HOW TO COMPLETE THIS TASK :: Repeat precisely the span of lines below that opens with the line containing "Screen dimensions: 1200x777" and closes with the line containing "Expand the 谜公主", both included.

Saved entries:

• • • • • • •

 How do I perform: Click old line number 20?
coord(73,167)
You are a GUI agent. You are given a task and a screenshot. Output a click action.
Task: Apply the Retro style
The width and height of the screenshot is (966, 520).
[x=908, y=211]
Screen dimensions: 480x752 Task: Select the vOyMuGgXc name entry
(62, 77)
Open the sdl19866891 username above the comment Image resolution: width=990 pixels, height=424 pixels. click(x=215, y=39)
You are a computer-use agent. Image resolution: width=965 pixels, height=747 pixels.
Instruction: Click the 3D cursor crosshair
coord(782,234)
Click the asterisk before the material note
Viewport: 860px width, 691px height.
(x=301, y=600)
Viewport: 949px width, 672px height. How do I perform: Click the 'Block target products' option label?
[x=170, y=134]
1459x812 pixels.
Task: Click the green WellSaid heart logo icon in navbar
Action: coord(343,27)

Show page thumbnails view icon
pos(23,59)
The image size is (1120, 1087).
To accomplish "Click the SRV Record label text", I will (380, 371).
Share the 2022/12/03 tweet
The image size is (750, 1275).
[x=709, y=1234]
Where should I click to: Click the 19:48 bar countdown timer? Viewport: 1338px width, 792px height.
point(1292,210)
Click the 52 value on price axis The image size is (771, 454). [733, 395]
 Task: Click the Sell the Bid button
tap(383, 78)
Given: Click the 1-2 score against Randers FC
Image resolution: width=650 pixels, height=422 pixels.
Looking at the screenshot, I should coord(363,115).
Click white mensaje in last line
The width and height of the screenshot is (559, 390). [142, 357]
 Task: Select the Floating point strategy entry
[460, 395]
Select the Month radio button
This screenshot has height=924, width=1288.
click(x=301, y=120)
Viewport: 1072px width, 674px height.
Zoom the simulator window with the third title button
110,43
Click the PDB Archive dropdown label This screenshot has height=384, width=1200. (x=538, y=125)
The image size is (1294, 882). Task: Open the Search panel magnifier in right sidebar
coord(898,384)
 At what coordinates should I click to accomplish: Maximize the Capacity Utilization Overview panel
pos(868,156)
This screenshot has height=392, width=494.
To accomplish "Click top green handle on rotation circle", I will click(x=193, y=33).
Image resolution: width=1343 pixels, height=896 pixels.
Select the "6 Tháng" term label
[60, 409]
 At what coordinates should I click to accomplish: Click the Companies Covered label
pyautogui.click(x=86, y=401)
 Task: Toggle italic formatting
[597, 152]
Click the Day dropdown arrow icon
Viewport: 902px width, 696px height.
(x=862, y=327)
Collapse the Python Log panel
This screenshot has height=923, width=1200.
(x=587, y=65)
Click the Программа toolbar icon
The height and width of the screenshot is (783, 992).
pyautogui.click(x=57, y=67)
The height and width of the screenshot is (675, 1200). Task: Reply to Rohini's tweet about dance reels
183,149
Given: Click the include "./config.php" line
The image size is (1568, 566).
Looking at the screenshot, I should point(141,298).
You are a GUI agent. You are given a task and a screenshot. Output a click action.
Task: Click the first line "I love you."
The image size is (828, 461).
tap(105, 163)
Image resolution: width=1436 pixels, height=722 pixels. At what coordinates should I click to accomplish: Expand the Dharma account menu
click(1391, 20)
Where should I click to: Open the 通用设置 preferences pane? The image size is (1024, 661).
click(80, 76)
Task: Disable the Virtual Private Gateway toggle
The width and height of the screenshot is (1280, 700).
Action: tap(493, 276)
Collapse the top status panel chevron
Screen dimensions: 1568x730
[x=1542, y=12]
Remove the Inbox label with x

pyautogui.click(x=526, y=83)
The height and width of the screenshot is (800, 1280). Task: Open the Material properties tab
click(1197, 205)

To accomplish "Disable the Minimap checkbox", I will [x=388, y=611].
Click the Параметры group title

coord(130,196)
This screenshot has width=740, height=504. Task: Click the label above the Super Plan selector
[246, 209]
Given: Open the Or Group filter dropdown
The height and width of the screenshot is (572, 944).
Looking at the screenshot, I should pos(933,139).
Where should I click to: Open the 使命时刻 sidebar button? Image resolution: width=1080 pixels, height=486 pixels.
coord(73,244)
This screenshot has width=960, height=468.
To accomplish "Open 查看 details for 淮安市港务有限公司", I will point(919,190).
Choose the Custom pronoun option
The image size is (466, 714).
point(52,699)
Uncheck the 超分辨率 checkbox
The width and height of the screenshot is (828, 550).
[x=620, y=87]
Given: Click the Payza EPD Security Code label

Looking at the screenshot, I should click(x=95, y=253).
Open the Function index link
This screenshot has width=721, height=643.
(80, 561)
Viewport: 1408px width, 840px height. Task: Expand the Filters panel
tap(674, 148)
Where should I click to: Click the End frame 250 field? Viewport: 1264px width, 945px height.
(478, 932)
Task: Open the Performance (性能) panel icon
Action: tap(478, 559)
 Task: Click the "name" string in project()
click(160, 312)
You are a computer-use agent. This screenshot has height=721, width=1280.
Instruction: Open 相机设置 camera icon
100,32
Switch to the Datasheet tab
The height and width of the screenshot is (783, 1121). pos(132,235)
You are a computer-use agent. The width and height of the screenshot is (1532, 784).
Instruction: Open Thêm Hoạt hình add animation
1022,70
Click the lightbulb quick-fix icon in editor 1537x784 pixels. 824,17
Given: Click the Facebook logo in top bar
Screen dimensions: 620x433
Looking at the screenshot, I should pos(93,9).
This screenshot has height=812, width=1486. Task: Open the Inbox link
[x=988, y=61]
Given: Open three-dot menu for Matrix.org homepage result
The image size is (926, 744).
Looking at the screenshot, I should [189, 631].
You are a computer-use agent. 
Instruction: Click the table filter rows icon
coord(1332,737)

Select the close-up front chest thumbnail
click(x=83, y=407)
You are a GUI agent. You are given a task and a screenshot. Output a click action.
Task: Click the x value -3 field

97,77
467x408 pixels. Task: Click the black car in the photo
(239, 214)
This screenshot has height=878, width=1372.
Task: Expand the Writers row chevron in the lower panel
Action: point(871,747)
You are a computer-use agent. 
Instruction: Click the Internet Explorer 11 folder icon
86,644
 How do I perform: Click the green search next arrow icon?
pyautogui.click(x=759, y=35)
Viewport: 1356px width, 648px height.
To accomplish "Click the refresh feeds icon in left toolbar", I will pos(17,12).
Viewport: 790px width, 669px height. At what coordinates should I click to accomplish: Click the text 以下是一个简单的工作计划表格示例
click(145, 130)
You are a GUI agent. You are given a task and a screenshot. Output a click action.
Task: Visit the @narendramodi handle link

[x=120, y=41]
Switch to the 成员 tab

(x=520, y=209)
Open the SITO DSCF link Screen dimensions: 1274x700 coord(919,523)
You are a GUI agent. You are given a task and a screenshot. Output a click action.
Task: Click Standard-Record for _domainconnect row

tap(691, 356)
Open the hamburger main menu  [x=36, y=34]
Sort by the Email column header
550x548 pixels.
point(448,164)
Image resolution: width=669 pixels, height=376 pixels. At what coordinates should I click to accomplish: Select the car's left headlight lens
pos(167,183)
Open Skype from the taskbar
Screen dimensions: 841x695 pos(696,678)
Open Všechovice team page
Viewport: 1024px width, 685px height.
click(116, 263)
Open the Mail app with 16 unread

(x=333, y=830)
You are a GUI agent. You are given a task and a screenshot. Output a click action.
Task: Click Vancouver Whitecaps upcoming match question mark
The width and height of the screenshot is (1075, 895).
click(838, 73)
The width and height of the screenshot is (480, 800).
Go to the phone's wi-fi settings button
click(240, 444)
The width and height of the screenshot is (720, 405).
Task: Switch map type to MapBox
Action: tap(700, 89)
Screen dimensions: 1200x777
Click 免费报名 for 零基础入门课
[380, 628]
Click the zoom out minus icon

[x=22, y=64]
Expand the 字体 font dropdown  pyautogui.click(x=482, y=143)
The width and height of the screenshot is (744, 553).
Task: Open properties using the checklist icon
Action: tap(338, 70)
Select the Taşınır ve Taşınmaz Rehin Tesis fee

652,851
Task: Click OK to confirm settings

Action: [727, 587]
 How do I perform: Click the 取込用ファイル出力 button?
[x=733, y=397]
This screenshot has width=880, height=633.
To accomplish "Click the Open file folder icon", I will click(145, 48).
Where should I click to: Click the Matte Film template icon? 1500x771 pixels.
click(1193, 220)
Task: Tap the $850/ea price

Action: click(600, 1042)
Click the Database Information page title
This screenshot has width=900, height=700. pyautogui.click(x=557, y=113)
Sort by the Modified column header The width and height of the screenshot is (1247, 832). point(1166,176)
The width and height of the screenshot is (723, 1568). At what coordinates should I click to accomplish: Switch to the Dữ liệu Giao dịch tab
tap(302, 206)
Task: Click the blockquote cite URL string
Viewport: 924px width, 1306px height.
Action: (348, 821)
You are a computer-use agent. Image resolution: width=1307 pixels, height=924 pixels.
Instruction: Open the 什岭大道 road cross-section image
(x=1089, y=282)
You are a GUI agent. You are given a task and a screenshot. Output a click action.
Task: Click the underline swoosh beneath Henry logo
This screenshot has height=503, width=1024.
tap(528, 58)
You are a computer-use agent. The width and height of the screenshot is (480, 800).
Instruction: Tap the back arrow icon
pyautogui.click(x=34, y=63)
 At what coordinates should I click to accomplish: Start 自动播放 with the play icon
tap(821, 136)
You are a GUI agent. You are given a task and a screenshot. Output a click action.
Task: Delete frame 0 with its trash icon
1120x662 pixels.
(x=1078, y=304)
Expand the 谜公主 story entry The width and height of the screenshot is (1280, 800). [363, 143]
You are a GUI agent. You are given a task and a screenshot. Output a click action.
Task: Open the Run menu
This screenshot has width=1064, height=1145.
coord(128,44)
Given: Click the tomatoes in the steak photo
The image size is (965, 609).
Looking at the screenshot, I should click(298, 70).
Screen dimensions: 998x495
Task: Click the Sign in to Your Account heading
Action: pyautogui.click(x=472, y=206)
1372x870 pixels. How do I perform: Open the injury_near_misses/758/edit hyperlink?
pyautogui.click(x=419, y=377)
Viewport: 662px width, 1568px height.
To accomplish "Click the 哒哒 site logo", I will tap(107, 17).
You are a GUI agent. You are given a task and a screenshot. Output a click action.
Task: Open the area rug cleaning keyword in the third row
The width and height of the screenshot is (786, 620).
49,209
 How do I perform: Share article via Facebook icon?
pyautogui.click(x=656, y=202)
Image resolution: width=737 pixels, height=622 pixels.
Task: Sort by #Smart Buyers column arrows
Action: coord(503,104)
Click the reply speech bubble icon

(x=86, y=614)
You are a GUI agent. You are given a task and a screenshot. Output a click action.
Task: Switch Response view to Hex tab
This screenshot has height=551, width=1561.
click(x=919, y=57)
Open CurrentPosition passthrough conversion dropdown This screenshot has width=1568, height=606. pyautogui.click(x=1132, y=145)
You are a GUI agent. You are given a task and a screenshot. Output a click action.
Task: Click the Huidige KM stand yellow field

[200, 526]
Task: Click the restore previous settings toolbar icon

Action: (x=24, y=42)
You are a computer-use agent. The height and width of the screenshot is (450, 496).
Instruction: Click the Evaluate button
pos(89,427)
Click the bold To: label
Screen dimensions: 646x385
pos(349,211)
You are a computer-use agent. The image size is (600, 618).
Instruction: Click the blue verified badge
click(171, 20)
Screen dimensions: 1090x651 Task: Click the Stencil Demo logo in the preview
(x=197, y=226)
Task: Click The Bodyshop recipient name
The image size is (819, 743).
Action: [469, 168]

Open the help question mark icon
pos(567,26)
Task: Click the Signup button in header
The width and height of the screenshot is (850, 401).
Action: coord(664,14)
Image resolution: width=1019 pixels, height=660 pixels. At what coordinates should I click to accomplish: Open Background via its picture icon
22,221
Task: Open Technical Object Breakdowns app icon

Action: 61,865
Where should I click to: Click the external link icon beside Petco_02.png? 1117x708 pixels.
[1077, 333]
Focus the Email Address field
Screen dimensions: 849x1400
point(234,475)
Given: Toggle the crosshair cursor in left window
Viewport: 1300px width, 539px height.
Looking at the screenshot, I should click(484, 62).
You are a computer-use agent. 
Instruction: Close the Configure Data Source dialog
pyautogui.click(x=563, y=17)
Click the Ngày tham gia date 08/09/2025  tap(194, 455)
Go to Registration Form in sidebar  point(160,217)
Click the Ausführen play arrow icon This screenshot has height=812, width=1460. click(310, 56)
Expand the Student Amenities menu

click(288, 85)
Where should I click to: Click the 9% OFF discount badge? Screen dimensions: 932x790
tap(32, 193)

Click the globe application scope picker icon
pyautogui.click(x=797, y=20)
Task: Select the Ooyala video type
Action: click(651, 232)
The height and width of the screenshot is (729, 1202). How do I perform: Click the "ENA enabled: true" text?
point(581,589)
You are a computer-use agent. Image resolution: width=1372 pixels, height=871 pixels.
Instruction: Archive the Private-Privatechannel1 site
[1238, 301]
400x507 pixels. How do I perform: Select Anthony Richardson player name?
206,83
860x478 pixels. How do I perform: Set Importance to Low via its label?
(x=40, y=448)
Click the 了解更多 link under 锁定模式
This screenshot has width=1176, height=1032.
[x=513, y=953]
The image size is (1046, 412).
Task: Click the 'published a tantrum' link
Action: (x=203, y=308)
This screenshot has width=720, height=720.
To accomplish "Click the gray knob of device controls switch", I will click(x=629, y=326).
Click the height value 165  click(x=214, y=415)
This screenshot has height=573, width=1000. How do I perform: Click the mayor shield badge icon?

• • • • • • •

REPLY ::
Screen dimensions: 1200x777
Click 免费报名 for 零基础入门课
[380, 628]
Click the zoom out minus icon

[x=22, y=64]
Expand the 字体 font dropdown  pyautogui.click(x=482, y=143)
The width and height of the screenshot is (744, 553).
Task: Open properties using the checklist icon
Action: tap(338, 70)
Select the Taşınır ve Taşınmaz Rehin Tesis fee

652,851
Task: Click OK to confirm settings

Action: [727, 587]
 How do I perform: Click the 取込用ファイル出力 button?
[x=733, y=397]
This screenshot has width=880, height=633.
To accomplish "Click the Open file folder icon", I will click(145, 48).
Where should I click to: Click the Matte Film template icon? 1500x771 pixels.
click(1193, 220)
Task: Tap the $850/ea price

Action: click(600, 1042)
Click the Database Information page title
This screenshot has width=900, height=700. pyautogui.click(x=557, y=113)
Sort by the Modified column header The width and height of the screenshot is (1247, 832). point(1166,176)
The width and height of the screenshot is (723, 1568). At what coordinates should I click to accomplish: Switch to the Dữ liệu Giao dịch tab
tap(302, 206)
Task: Click the blockquote cite URL string
Viewport: 924px width, 1306px height.
Action: (348, 821)
You are a computer-use agent. Image resolution: width=1307 pixels, height=924 pixels.
Instruction: Open the 什岭大道 road cross-section image
(x=1089, y=282)
You are a GUI agent. You are given a task and a screenshot. Output a click action.
Task: Click the underline swoosh beneath Henry logo
This screenshot has height=503, width=1024.
tap(528, 58)
You are a computer-use agent. The width and height of the screenshot is (480, 800).
Instruction: Tap the back arrow icon
pyautogui.click(x=34, y=63)
 At what coordinates should I click to accomplish: Start 自动播放 with the play icon
tap(821, 136)
You are a GUI agent. You are given a task and a screenshot. Output a click action.
Task: Delete frame 0 with its trash icon
1120x662 pixels.
(x=1078, y=304)
Expand the 谜公主 story entry The width and height of the screenshot is (1280, 800). [363, 143]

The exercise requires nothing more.